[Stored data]

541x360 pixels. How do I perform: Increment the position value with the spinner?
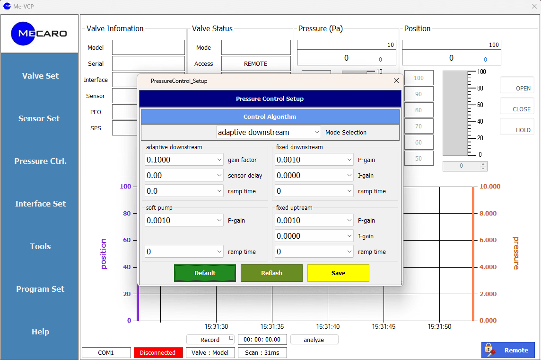[483, 164]
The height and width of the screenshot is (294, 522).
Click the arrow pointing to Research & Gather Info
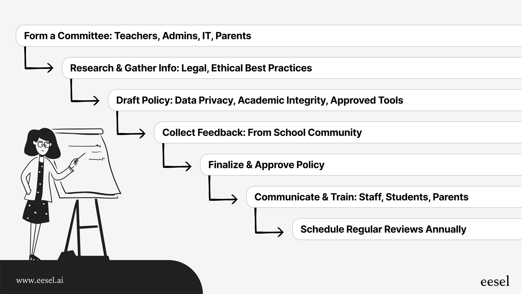39,67
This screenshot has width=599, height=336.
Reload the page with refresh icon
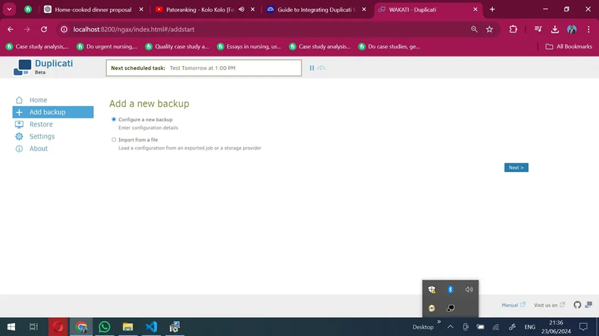pyautogui.click(x=44, y=29)
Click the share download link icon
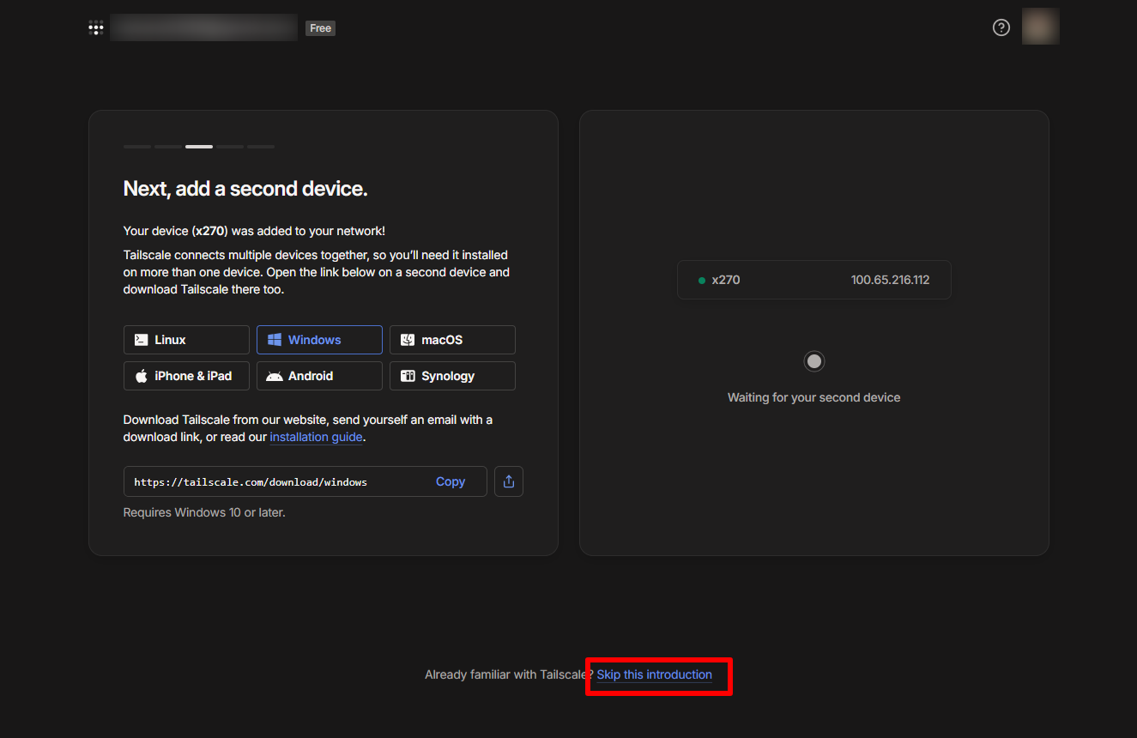The image size is (1137, 738). click(509, 481)
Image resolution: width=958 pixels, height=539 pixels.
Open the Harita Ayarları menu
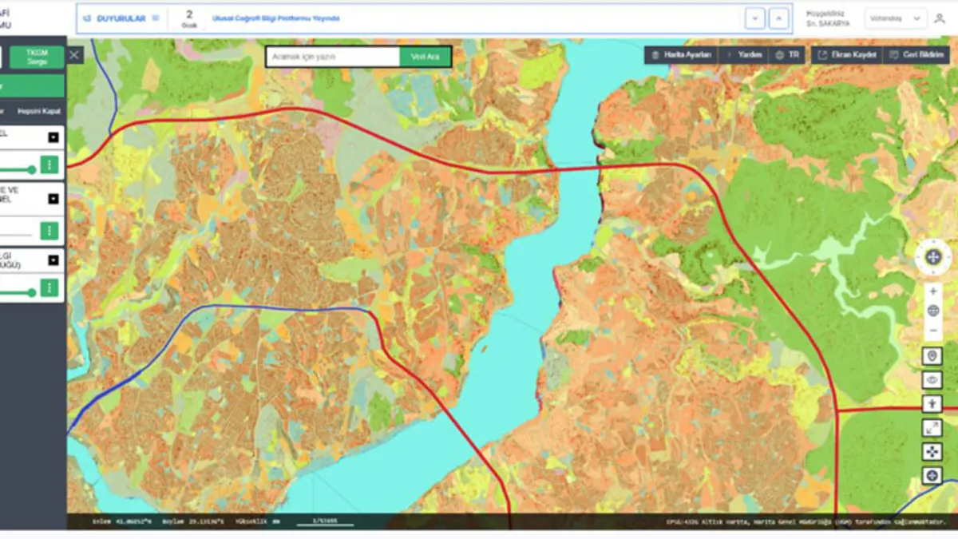[681, 55]
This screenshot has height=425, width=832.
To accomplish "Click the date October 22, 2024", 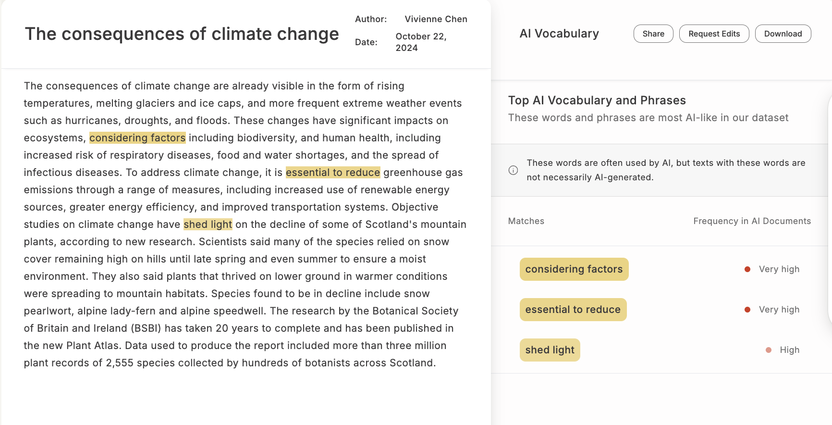I will [x=421, y=42].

WHAT YOU WILL DO –
From the line containing "Click the share download link icon" through the line containing "This screenshot has height=425, width=832.", copy every line above exactly, without pictures.

SOLUTION TO THE EXERCISE –
Click the share download link icon
The image size is (1137, 738). click(509, 481)
Image resolution: width=958 pixels, height=539 pixels.
Open the Harita Ayarları menu
[681, 55]
This screenshot has height=425, width=832.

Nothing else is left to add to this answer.